Als sein Bruder dieses Foto aufnimmt, glaubt sich Ziyad Rifaat am Ziel.
Es zeigt den 24-Jährigen am Münchner Flughafen.


70 Tage sitzen sie im Gefängnis in Stadelheim. Danach kommen Ziyad und Petrus in ein Lager in Sigmaringen in Baden-Württemberg. In der Nacht des 25. März passiert, was niemand erklären kann. Polizisten stürmen das Zimmer, legen Ziyad Handschellen an. Petrus bleibt allein zurück. Stunden später landet Ziyad in Athen.
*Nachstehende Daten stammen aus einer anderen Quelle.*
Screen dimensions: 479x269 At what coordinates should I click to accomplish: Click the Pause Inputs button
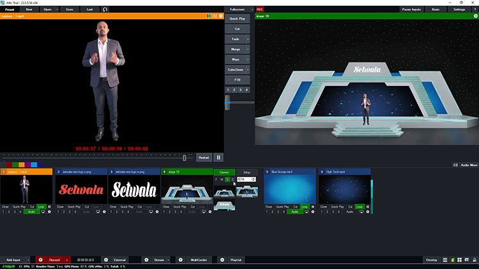pos(413,10)

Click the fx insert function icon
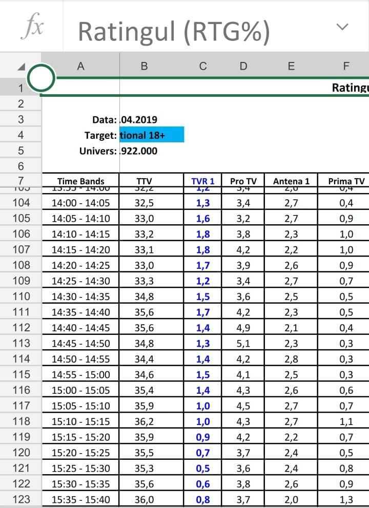tap(31, 27)
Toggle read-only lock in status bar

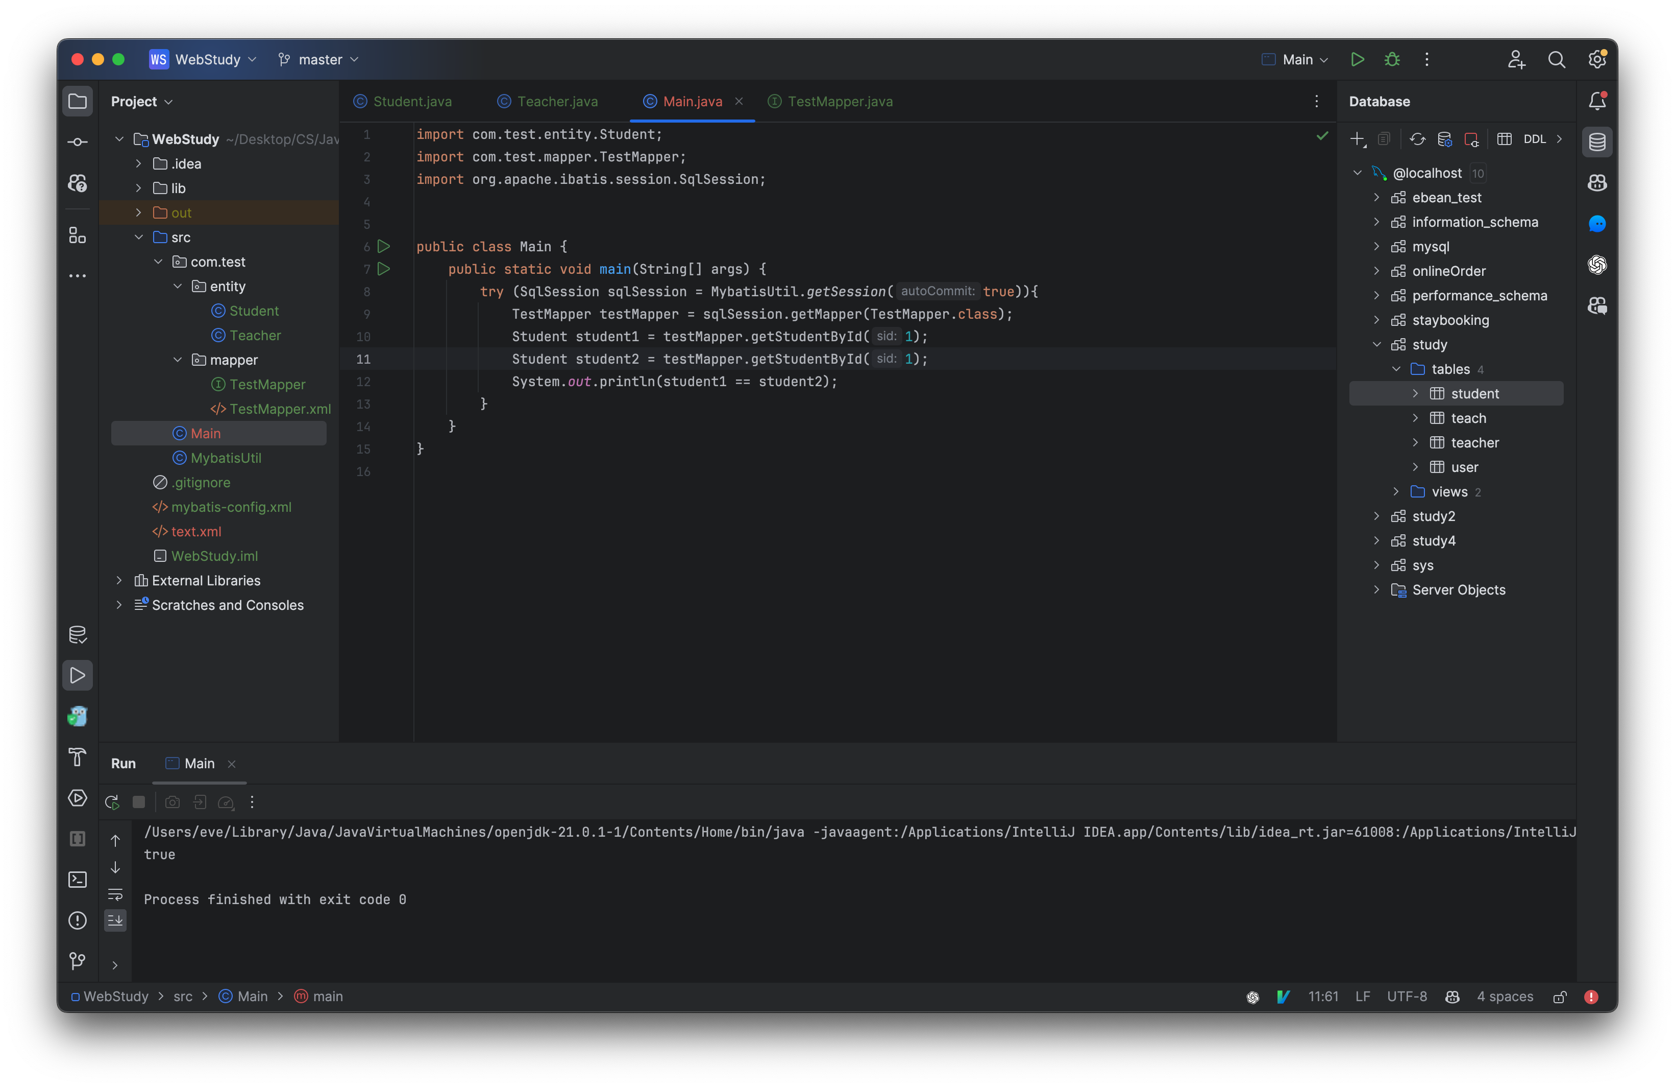(1560, 996)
Petrus darf in Deutschland bleiben, er wird geduldet.

In Athen lebt Ziyad sechs Monate lang auf der Straße

„Wieso nur Ziyad?", fragt Abir. „Wieso nach Griechenland?" Das kann auch Ziyads Anwalt Christoph Unrath nicht erklären. Er hat jetzt einen Eilantrag gestellt, mit dem er die Abschiebung verhindern will. „Es gibt keinen konkreten Zeitpunkt, aber in rund zwei Wochen müsste es eine definitive Entscheidung geben", sagt Unrath. Die Entscheidung, ob Ziyad bleiben darf oder nach Griechenland muss. Die andere Lösung: Deutschland macht aus humanitären Gründen von seinem Selbsteintrittsrecht Gebrauch und übernimmt die Zuständigkeit für Ziyad. „Offiziell ist im Moment Griechenland zuständig", sagt Unrath.
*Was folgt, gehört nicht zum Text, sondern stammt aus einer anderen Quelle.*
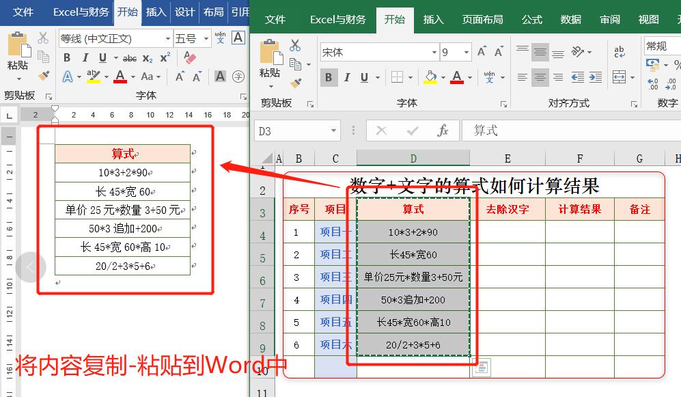The image size is (681, 397).
Task: Open the 公式 ribbon tab
Action: pos(531,20)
Bereits bei Ziyads letzter Abschiebung nach Griechenland hatte der Anwalt den Selbsteintritt vorgeschlagen - warum er trotzdem ausreisen musste, weiß Unrath nicht. „Aber irgendjemand hat die Abschiebung voreilig betrieben", sagt er. Zugrunde lag die Dublin-II-Verordnung. Sie besagt, dass Asylsuchende in nur einem Land innerhalb der Europäischen Union einen Antrag stellen können. Laut Gesetz ist das Land für den Antrag zuständig, in dem der Flüchtling zuerst war - in Ziyads Fall also Griechenland, wie die Polizeibeamten am Flughafen feststellten.

Alles, was Ziyad in Athen von den griechischen Behörden bekommt, ist ein roter Zettel. Darauf ein Passbild und sein Name. Sechs Monate lang lebt er auf der Straße, nachts schläft er mit Besoffenen in einem Park. Vor drei Wochen schickte Ziyads Vater Geld nach Athen, rund 600 Euro. Geld für Ziyads Flucht. Mit einem Laster schafft er es bis nach Deutschland. In Kehl in Baden-Württemberg kontrollieren ihn Beamte im Zug auf dem Weg nach München. Ziyad zeigt ihnen seine rote Karte. Wieder landet Ziyad im Gefängnis, in Mannheim. Seit dem 19. November sitzt er in Abschiebehaft. Es gibt neue Hoffnung: Die Innenminister der Europäischen Union haben beschlossen, 10000 schutzbedürftige Flüchtlinge aus dem Irak aufzunehmen. Der CSU-Politiker und Innenminister Joachim Herrmann verspricht, 400 irakische Christen in Bayern unterzubringen.

Abir spricht regelmäßig mit Ziyad. Morgens, wenn Petrus noch arbeitet, ruft Ziyad kurz aus dem Gefängnis an, „Er hat zu mir gesagt: ,Im Knast ist es besser als in Athen. Hier bekomme ich Essen und Trinken'", erzählt Abir. Ziyad hat Angst. Wenn er mit Abir telefoniert, weint er. Sie versucht, die Tränen zurückzuhalten. „Ich will ihm Kraft geben", sagt sie. Jedes Mal, wenn seine Zellentür aufgeht, fürchtet Ziyad, dass die Polizei kommt und ihn mitnimmt. Erst vor ein paar Tagen haben sie Ziyads Zimmerkollegen geholt, er stammt aus dem Libanon.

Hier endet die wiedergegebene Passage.